* Okuma Metni *
=====
25 Kasım 2011 Cuma

Neden Doğruları Söylemiyor Polemik Üretiyorsunuz?



 Sahabe Müslümanların gözünde vahye muhatap olan bir peygamber değil,  , masum değil, Onlar; cahiliyenin canavarlaştırdıkları  azgın bir topluluğun içinden güzel peygamberimiz Hz Muhammed’den etkilenip islamı kabul eden, 23 yıl boyunca yavaş yavaş cahiliye adetlerinden uzaklaştırılan Hz Peygamberin talebeleri, gözdeleri, sevgilileri, arkadaşlarıdır. Allah O güzel dostuna çirkin arkadaşı kötü akrabayı layık görür mü? Ona layık olmayanları da zaten, Yüce Rabbim O güzide insanın etrafından farklı şekillerde hemen temizlemiştir.  Ancak, hata yapıp sonra tevbe edip, bir merhale katlettikten sonra yine hata yapıp iki kez tövbe edip, iki üç merhale katledip belli bir süreçte kademe kademe olgunlaşan ve ona layık olmaya çalışanlar da olmuştur. Sahabe hatalarına vurgu yapan ayetlerin muhatabı sadece onlar olsaydı bugün bunların ne önemi olabilirdi ki. Oysa Tabii ki Allah ilk zaman müminlerinin en küçük hatalarını sayıp dökecekti ki bizler neyin hata, neyin çirkinlik, neyin güzellik olduğunu onlar üzerinden anlayalım  ve bizde Allah’ın ayetleri ile inşa olalım diye! Bu ayetlerin muhatabı olarak sürekli başkalarını görmek isteyenlere şaşmamak mümkün değil.! Söz konusu ayetlerin muhatabı olarak herkes kendini bir görsün bakalım ayetin neresindesiniz!? Yüce Rabbım halimize, yaşantımıza, nefsimize  bakıp da ne olduğumuzu vahiyle bildirseydi, acaba kim kimin yüzüne bakabilirdi!....
Allahın sevgili kulları gelin her harekette,  her cümlede polemiği bırakalım. Düşmanlık gözleri bu kadar kör etmesin. Haşa Allah yüce kitabında aramıza nifak sokmaya mı çalışıyor. Bu yapılanların anlamı bu değimli? Nefret islamın yok etmeye çalıştığı kötü duygu değil mi? Neden hala bu tohumlar ekilir, filizlendirilir, çoğaltılır katmerleştirilir? Hem bunu yapacaksınız hem de orada islamı ve vahdeti arayacaksınız ne acayip şey Allah’ım!
=====
* Listelenmiş Veriler *
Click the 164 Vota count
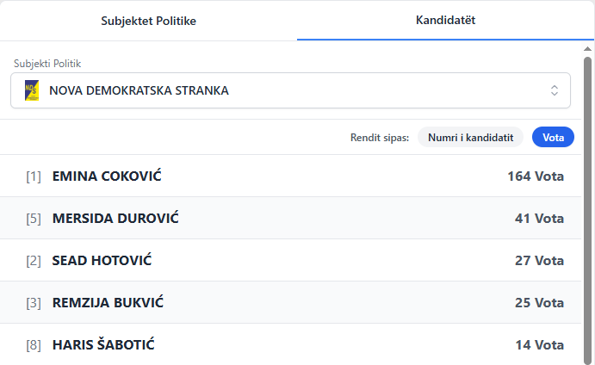The width and height of the screenshot is (595, 365). pos(536,176)
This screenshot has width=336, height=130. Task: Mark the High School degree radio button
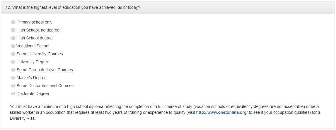click(13, 38)
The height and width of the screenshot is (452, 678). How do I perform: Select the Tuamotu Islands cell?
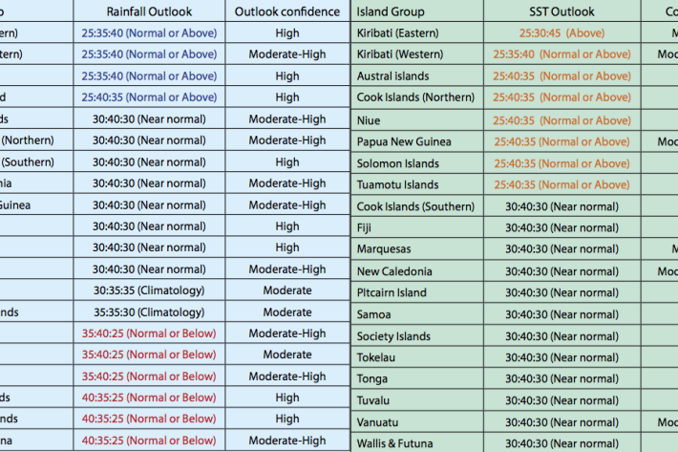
=====
* Uygulama Görevi *
Okuma metnindeki "Allahın sevgili kulları" ile "acayip şey Allah’ım!" arasındaki bölümü, her ikisi de dahil olmak üzere, "Düşmanlık" sözcüğünü "Kin" olarak değiştirip yeniden yazın. Bu çalışmada verilere ihtiyaç yoktur.

* Eksiksiz Yanıt *
Allahın sevgili kulları gelin her harekette,  her cümlede polemiği bırakalım. Kin gözleri bu kadar kör etmesin. Haşa Allah yüce kitabında aramıza nifak sokmaya mı çalışıyor. Bu yapılanların anlamı bu değimli? Nefret islamın yok etmeye çalıştığı kötü duygu değil mi? Neden hala bu tohumlar ekilir, filizlendirilir, çoğaltılır katmerleştirilir? Hem bunu yapacaksınız hem de orada islamı ve vahdeti arayacaksınız ne acayip şey Allah’ım!